1937
Des petits métiers qui disparaissent
Tisserand à Pleuven
Source : La Dépêche de Brest 21 octobre 1937
Dans le coquet bourg de Pleuven, il est une maison retirée où vit seul un célibataire assez âgé...
C'est M. Guillaume Coatmen, le bedeau de la commune.
Il n'y a pas encore très longtemps, du matin au soir il faisait passer et repasser sa navette.
Aujourd'hui c'en est fini.
La navette a cessé de gémir.
Nous lui avons rendu visite.
« C'était autrefois un métier florissant qui nourrissait son homme », nous dit-il.
Plus un seul tisserand n'exerce dans la région.
Et d'ailleurs sont-ils encore nombreux ?
Non.
Il n'en reste pas un par commune.
Ceux qui vivent encore ne travaillent plus, absorbés par d'autres occupations.
M. Coatmen a 70 ans passés.
Son grand-père, son père et lui-même ont successivement tissé le chanvre qu'on leur apportait des campagnes pour faire de la solide toile.
Depuis 2 ans son métier n'a pas marché.
Nous en demandons la raison :
— J'ai tellement de choses à faire qu'il ne m'est pas possible d'être occupé partout.

● ● ●

Exercice proposé 1: Reproduisez à l'identique le passage de l'article sur le tisserand de Pleuven allant de « Nous lui avons » à « encore nombreux ? ».
Exercice proposé 2:
Répondez aux questions suivantes à partir de l'article sur le tisserand de Pleuven :
(a) Quelle fonction M. Guillaume Coatmen exerce-t-il dans la commune ?
(b) Quelle matière sa famille tissait-elle pour en faire de la toile ?
(c) Depuis combien de temps son métier n'a-t-il pas marché ?
Les lignes qui suivent constituent un matériau distinct de l'article sur le tisserand de Pleuven.

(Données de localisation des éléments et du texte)
● ● ●

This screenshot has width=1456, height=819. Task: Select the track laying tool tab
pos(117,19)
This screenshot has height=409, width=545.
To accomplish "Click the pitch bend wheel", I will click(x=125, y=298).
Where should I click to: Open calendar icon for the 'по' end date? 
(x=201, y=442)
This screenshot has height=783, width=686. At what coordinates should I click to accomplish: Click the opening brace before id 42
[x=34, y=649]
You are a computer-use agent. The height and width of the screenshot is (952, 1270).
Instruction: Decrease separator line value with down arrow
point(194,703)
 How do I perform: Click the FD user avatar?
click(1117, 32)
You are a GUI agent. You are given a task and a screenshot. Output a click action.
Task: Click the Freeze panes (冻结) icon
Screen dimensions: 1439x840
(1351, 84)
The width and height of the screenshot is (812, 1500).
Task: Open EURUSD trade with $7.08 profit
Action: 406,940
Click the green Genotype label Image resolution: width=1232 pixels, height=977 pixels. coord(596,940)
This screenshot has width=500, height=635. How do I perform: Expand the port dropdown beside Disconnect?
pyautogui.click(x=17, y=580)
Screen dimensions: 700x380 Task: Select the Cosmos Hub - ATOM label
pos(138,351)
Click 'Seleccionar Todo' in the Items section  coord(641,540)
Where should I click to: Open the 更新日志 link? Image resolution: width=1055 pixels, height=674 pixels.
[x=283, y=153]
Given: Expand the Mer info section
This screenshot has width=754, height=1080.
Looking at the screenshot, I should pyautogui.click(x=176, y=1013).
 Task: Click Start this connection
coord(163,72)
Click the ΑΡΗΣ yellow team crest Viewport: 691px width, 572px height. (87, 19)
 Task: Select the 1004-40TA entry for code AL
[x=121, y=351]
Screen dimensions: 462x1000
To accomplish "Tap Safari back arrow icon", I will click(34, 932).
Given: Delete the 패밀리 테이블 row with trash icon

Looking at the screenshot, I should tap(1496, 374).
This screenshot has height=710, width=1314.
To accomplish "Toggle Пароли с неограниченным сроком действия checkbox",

● ● ●

Réponse 1:
Nous lui avons rendu visite.
« C'était autrefois un métier florissant qui nourrissait son homme », nous dit-il.
Plus un seul tisserand n'exerce dans la région.
Et d'ailleurs sont-ils encore nombreux ?

Réponse 2:
(a) Il est le bedeau de la commune.
(b) Le chanvre.
(c) Depuis 2 ans.